▶ _Source text_:
────────────────────────────────────────
Studio album by Sammy Kershaw
- Released: November 4, 1997
- Studio: Compass Point Studios, Nassau, Bahamas. Cayman Moon Recorders, Berry Hill, TN, The Castle, Franklin, TN, Sound Stage Studios, Wedgewood Studios, Nashville, TN
- Genre: Country
- Length: 36:39
- Label: Mercury Nashville
- Producer: Keith Stegall

Sammy Kershaw chronology
| Politics, Religion and Her (1996) | Labor of Love (1997) | Maybe Not Tonight (1999) |

Singles from Labor of Love
- "Love of My Life" Released: October 20, 1997; "Matches" Released: March 23, 1998; "Honky Tonk America" Released: June 27, 1998; "One Day Left to Live" Released: October 10, 1998;

= Labor of Love (Sammy Kershaw album) =

Labor of Love is the fifth studio album by the American country music artist Sammy Kershaw. It was released in 1997 (see 1997 in country music) on Mercury Records. It was his third album to achieve RIAA platinum certification and his highest-charting album on the Top Country Albums charts, where it peaked at #5.

In order of release, this album's singles were "Love of My Life", "Matches", "Honky Tonk America" and "One Day Left to Live", which respectively reached #2, #22, #31 and #35 on the Hot Country Songs charts. "Little Did I Know" was co-written by Dave Gibson (formerly of the Gibson/Miller Band) and Bill McCorvey, lead vocalist of Pirates of the Mississippi.
────────────────────────────────────────
▶ _Record set_:
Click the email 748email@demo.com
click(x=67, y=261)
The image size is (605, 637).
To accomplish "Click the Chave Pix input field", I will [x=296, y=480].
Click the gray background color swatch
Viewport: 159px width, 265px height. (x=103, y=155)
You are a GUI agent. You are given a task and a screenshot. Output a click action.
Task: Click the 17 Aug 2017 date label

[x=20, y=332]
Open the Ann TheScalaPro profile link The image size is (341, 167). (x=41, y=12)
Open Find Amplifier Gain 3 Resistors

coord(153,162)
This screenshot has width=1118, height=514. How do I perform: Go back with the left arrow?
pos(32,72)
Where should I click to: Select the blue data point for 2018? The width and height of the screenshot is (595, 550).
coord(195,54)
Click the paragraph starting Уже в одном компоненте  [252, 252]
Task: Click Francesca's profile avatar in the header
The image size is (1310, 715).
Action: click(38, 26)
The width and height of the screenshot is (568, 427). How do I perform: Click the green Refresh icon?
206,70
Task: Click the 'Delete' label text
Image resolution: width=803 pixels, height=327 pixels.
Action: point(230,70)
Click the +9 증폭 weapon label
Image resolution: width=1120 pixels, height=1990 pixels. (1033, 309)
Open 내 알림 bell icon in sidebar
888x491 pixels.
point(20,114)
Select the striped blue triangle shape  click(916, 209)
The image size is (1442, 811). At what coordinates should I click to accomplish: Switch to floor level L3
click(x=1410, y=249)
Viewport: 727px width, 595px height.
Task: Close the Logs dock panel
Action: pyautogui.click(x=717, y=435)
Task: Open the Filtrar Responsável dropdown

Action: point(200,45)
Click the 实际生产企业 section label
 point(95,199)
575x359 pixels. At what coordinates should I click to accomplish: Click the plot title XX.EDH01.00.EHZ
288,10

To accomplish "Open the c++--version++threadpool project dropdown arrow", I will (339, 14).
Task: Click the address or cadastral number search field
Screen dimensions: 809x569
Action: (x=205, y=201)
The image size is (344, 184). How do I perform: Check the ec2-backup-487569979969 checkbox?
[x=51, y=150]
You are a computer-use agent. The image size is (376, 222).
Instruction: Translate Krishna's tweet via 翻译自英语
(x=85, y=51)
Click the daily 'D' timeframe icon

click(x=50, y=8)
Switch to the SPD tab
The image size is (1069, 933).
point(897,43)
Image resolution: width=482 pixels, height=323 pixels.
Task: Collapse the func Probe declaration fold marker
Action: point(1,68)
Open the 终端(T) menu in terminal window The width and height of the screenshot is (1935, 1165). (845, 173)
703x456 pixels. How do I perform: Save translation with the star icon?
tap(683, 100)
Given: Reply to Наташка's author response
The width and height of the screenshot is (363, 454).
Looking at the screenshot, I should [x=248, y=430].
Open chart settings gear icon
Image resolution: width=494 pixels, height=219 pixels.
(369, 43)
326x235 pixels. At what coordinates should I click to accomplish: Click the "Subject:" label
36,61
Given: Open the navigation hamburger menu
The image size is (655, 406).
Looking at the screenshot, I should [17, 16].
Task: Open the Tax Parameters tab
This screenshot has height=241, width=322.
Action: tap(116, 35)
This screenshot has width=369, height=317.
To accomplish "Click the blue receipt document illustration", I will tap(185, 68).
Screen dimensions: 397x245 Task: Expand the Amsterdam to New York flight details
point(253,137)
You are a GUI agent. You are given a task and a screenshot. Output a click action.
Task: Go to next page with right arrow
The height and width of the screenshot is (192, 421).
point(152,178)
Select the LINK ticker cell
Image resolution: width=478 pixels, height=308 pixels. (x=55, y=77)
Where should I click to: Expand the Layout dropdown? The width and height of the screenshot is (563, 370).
────────────────────────────────────────
▶ _What this task involves_: Copy the passage from the Labor of Love album article above, everything from "Labor of Love is" down to "peaked at #5.".

▶ _Expected output_:
Labor of Love is the fifth studio album by the American country music artist Sammy Kershaw. It was released in 1997 (see 1997 in country music) on Mercury Records. It was his third album to achieve RIAA platinum certification and his highest-charting album on the Top Country Albums charts, where it peaked at #5.